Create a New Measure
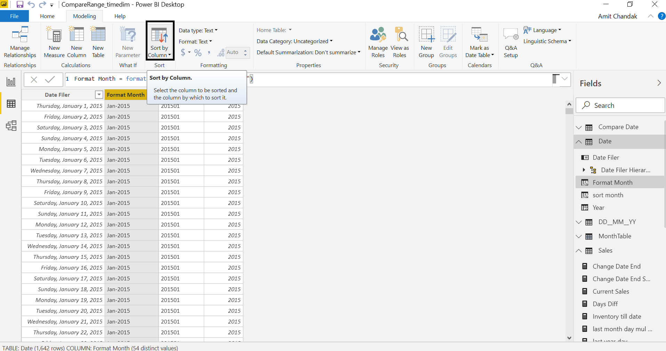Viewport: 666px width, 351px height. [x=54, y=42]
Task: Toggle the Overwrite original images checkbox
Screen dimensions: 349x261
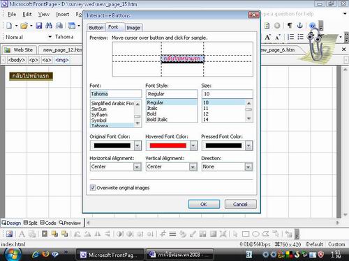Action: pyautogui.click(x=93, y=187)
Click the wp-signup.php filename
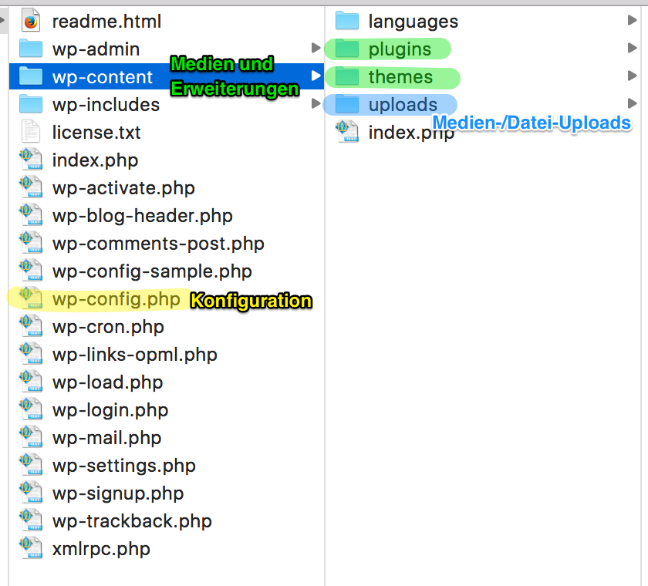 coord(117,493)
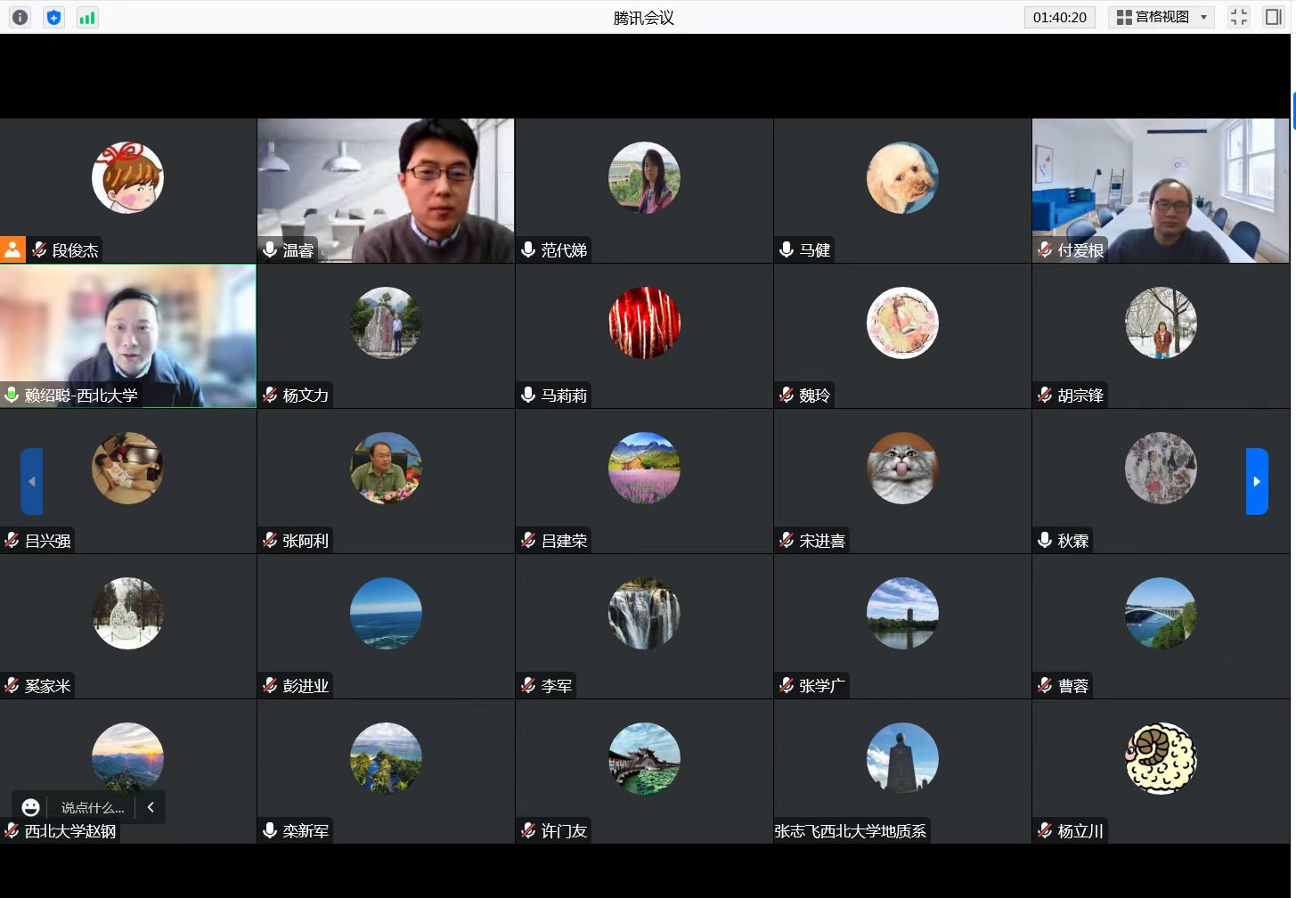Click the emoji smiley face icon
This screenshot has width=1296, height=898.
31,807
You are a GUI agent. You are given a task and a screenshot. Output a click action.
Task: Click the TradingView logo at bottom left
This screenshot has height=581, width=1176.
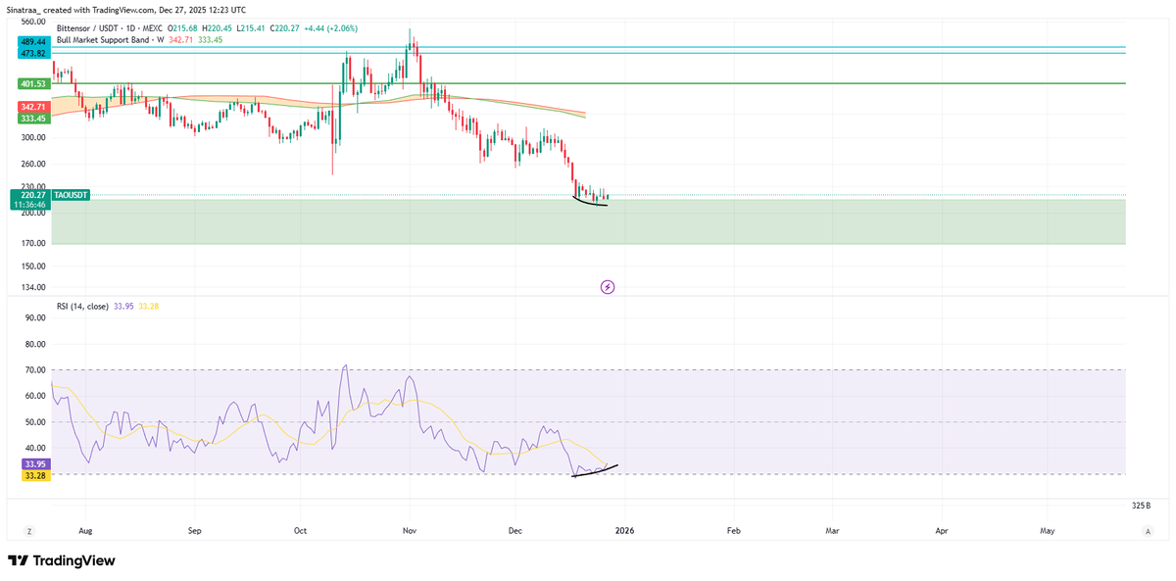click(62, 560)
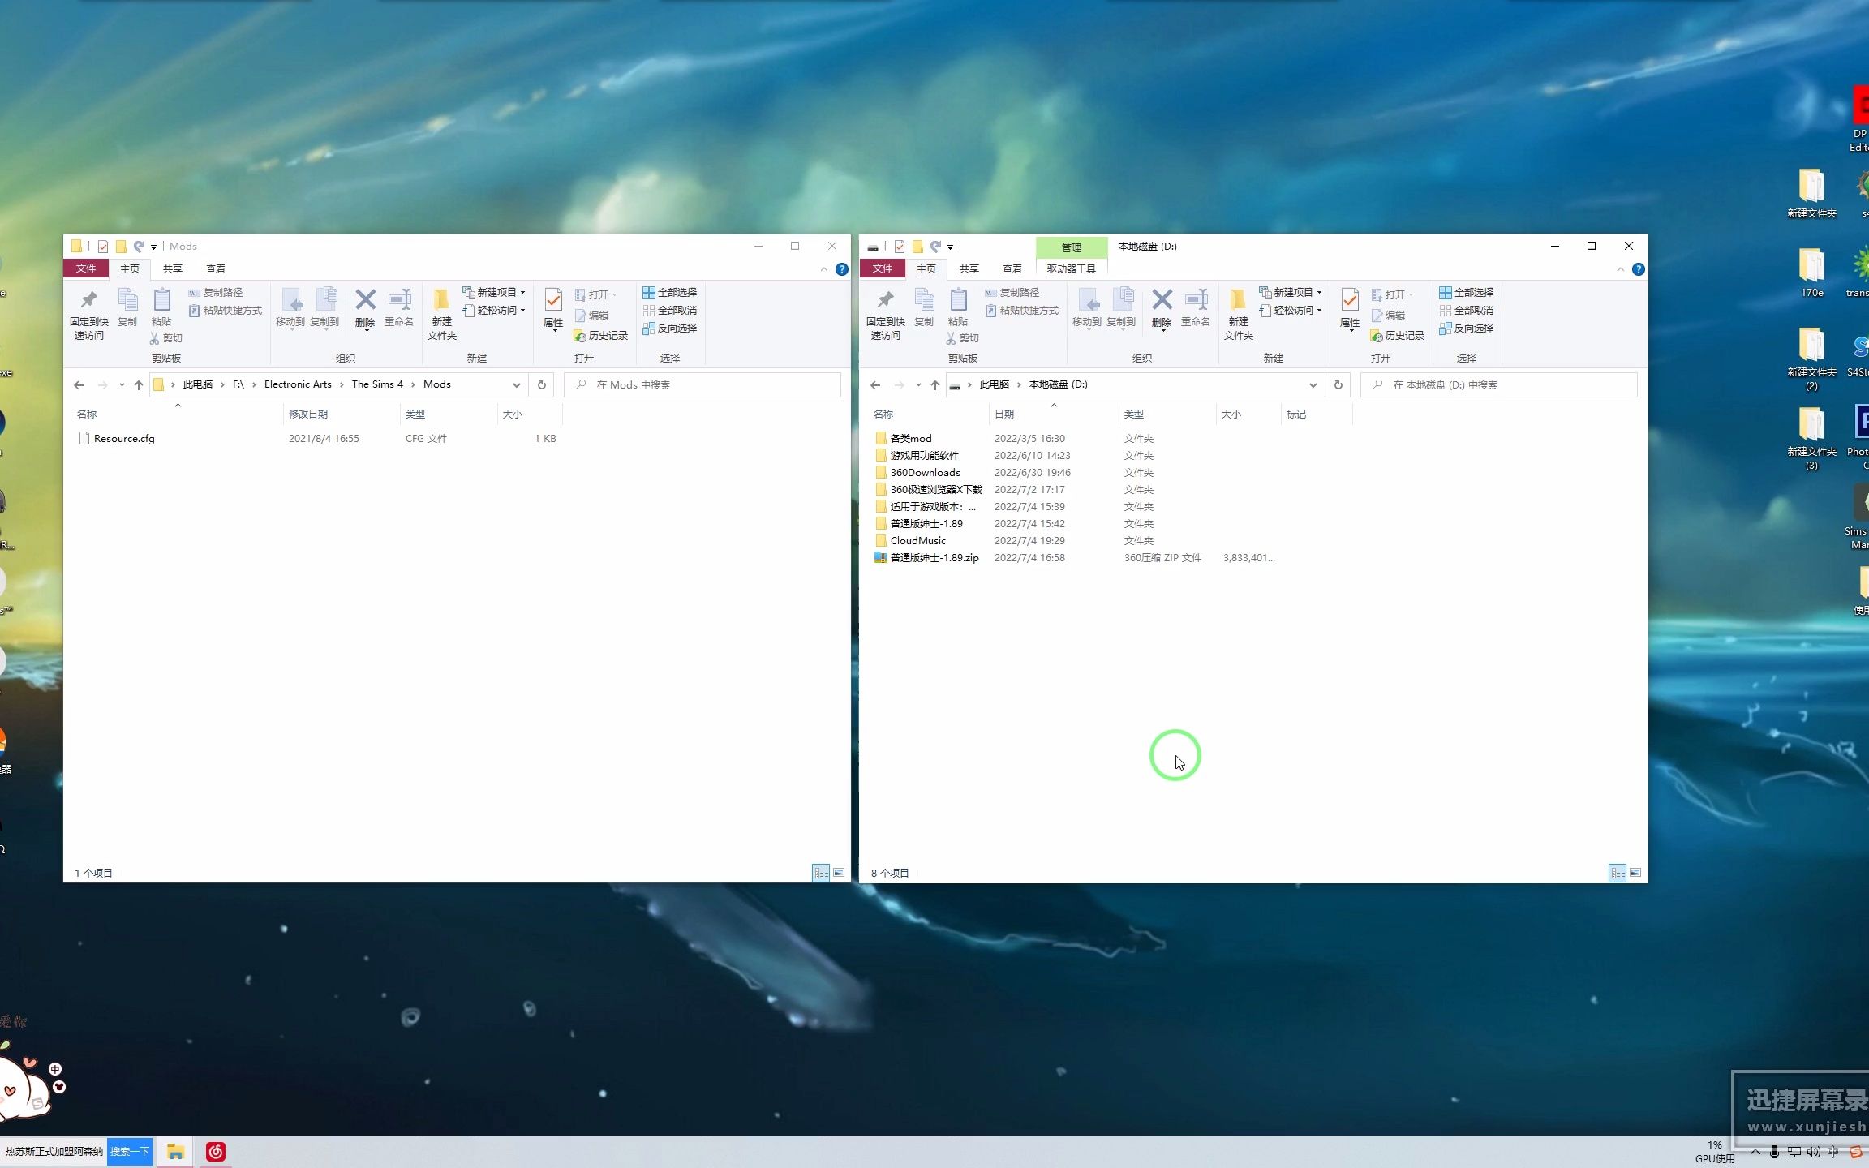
════
Direction
Render the listing above as a Markdown table with two columns, "Row" for the row number and "Listing line" for the line itself. Skip blank lines and leave the pictures out.

Final answer
| Row | Listing line |
|---|---|
| 1 | Create a New Measure |
| 2 | Viewport: 666px width, 351px height. [x=54, y=42] |
| 3 | Task: Toggle the Overwrite original images checkbox |
| 4 | Screen dimensions: 349x261 |
| 5 | Action: pyautogui.click(x=93, y=187) |
| 6 | Click the wp-signup.php filename |
| 7 |  coord(117,493) |
| 8 | Click the emoji smiley face icon |
| 9 | This screenshot has width=1296, height=898. |
| 10 | 31,807 |
| 11 | You are a GUI agent. You are given a task and a screenshot. Output a click action. |
| 12 | Task: Click the TradingView logo at bottom left |
| 13 | This screenshot has height=581, width=1176. |
| 14 | click(62, 560) |